## REQUIRED ACTION
Transcribe the listing below only from the line with "Click the info icon next to Utilisateur" up to and including the line with "The image size is (742, 342).".

## ENTRIES SHOWN
· · · · · · ·

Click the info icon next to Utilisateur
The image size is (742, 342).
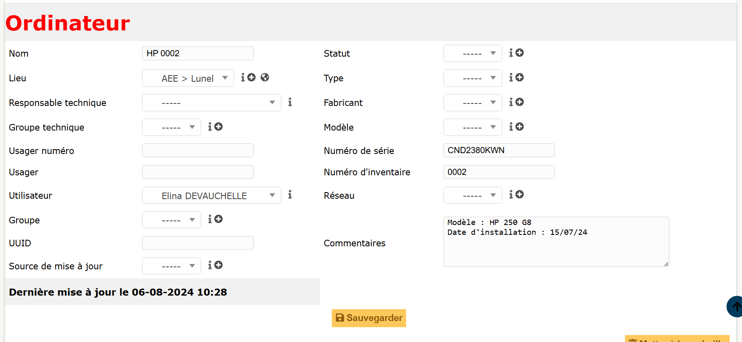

· · · · · · ·

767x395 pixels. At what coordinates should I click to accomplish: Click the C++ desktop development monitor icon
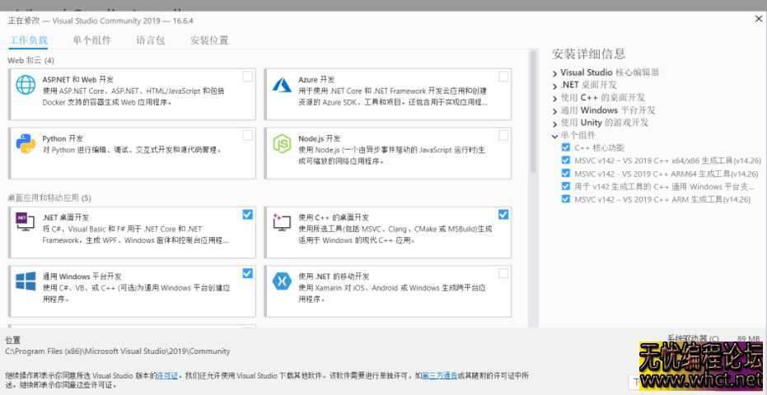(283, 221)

· · · · · · ·

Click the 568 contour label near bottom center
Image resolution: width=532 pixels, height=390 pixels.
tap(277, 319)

· · · · · · ·

## OUTPUT FOR THIS TASK
Click the info icon next to Utilisateur
The image size is (742, 342).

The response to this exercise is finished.